- [Requirements]:
• a. Reproduce verbatim the stretch of the episode recap from "They also learn" through "he heard gunshots.".
• b. According to the episode recap, how much money does Melia's sister owe the drug dealer?

- [Excerpt to read]:
* * *
They also learn that the father of the boy who died in the car accident had been to see Melia at the detention hall. So they question him and he says no matter how twisted it seems, she is the last person to see his son alive, so he cannot deny that connection.
They drill the guard and he admits that Melia wanted out, but not to be a prostitute, it was to get a ride to some seedy apartment. He left her there after he heard gunshots.
They learn that Melia and her older sister used to live in one of those apartments during their foster home time and that the guy Melia went to see is a notorious drug dealer. In fact, he is the guy who gave Melia and her sister the “happy pills” that led to the accident. He drops a bombshell, Melia wasn’t driving at all, and some guy picked her up from his apartment after Melia shot his car window out. Melia’s sister is also a junkie who owes him $2,000. Melia was there to settle the debt with drugs she’d stolen from her cellmate. Only he wanted cash, not crummy pills.
It turns out that Melia’s sister drove that night and crashed. Melia knew her sister would go away for a long time, but that Melia would go to a juvenile center, so she and her sister lied.
* * *
- [Supplied information]:
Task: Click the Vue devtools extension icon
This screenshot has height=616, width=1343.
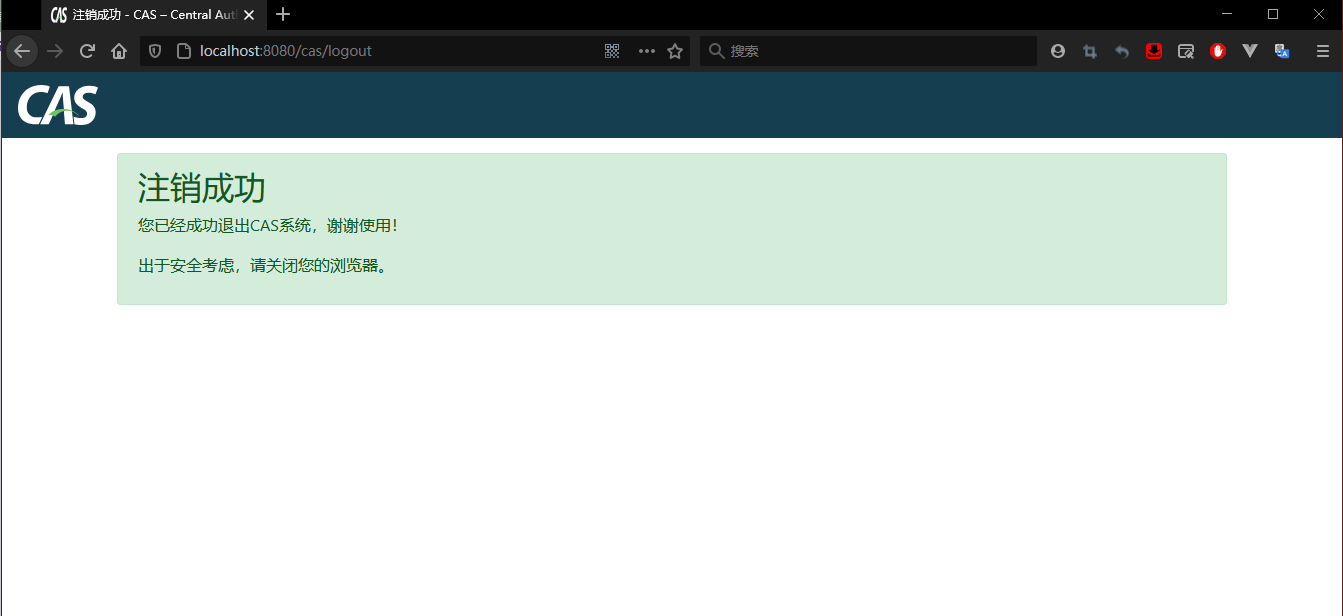Action: (1250, 51)
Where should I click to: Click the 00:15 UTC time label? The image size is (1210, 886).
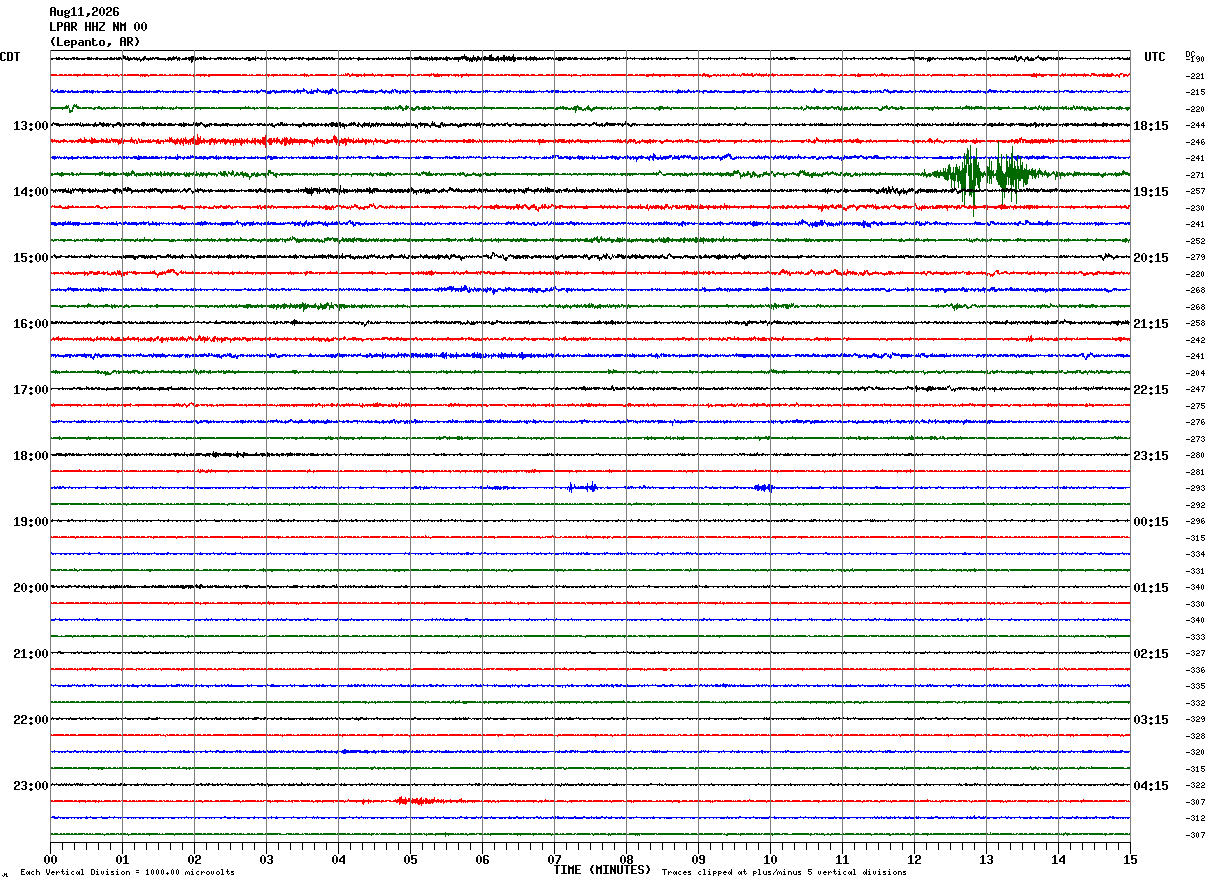[x=1150, y=522]
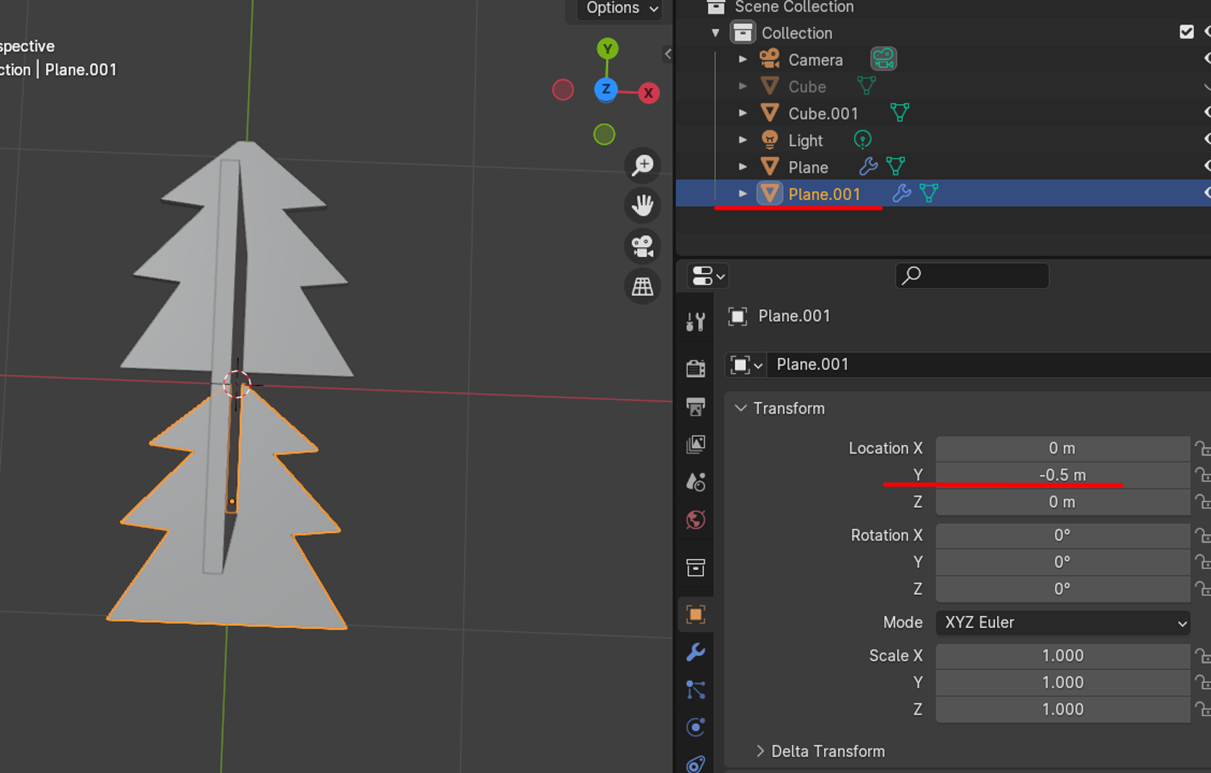Toggle the camera view icon

coord(642,246)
* * *
- [The responses]:
• a.
They also learn that the father of the boy who died in the car accident had been to see Melia at the detention hall. So they question him and he says no matter how twisted it seems, she is the last person to see his son alive, so he cannot deny that connection.
They drill the guard and he admits that Melia wanted out, but not to be a prostitute, it was to get a ride to some seedy apartment. He left her there after he heard gunshots.

• b. $2,000